The Ethiopian Highlands are divided by lowland biogeographic barriers, including the Blue Nile Valley (BNV) and Great Rift Valley (GRV). We show that the GRV is a more pronounced phylogeographic break than the BNV for six focal passerines. Previous research suggests that the BNV greatly shaped phylogeographic patterns in relatively sedentary montane taxa such as frogs and rodents, whereas the GRV shaped phylogeographic patterns in volant taxa such as birds. However, no previous research simultaneously compares the impact of each valley on phylogeographic patterns in birds, and as these barriers vary in geographic extent and topography, the relative extent of their effects on gene flow is unclear. Using whole genome resequencing, we quantified genetic variation in six montane forest passerines in the Ethiopian Highlands and found that their phylogeographic patterns varied, with general trends distinct from those of taxa that were previously studied across the same barriers. Genetic variation was assessed by estimating genome-wide genetic diversity (HO), demographic history, phylogeographic structure, and phylogeographic concordance among taxa. Population pairs flanking the GRV showed higher FST and more distinct population clusters in PCA than those separated by the BNV. HO was broadly consistent across populations, excluding noticeable reductions in two populations (one population each in two separate species). The overall phylogenetic signature and concordance across study taxa supported populations separated by the BNV as sister and populations southeast of the GRV as most distinct.
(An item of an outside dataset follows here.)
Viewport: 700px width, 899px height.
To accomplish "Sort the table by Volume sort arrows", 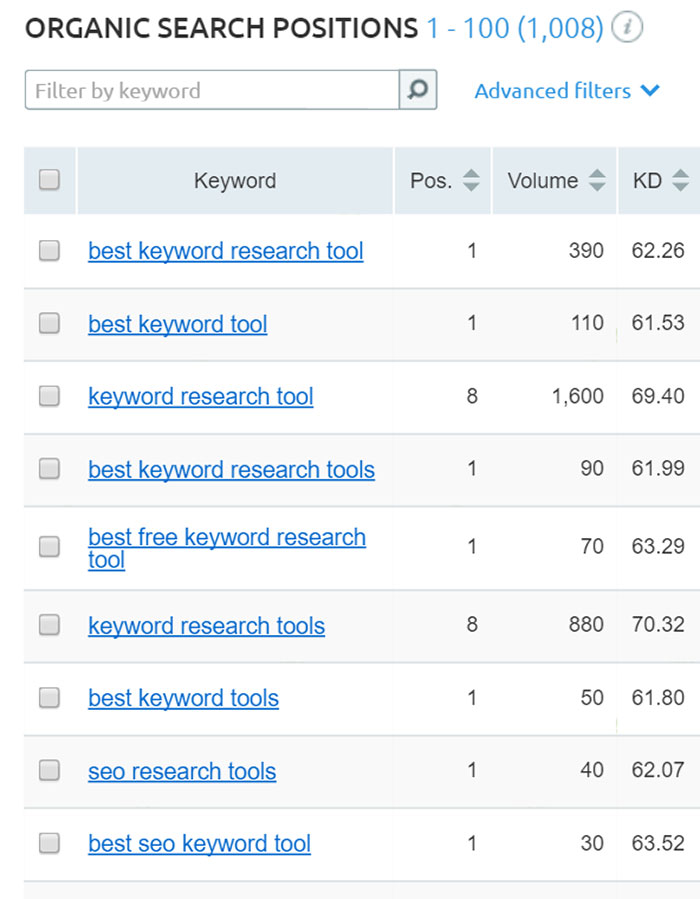I will pos(599,181).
Blood was sampled from six species for downstream molecular analyses: Cossypha semirufa, Crithagra tristriata, Melaenornis chocolatinus, Sylvia galinieri, Turdus abyssinicus, and Zosterops poliogastrus. Of these, S. galinieri, C. tristriata, M. chocolatinus, and Z. poliogastrus are endemic to high elevations in the Horn of Africa. C. semirufa and T. abyssinicus are found throughout much of the EABH. Permit limitations led to n ≤ 3 individuals captured per species per region. All sampling took place with permissions from the Ethiopian Wildlife Conservation Authority and local landowners. DNA was extracted from blood samples using the QIAGEN (Hilden, Germany) DNeasy Blood and Tissue Kit following manufacturer protocols. DNA samples were sent to the Oklahoma Medical Research Foundation (OMRF) Clinical Genomics Center for Illumina shotgun sequencing on either the HiSeq3500 or NovaSeq6000. Samples were multiplexed on flow cells with libraries from other projects and sequenced with a target of ~10–20× genomic coverage.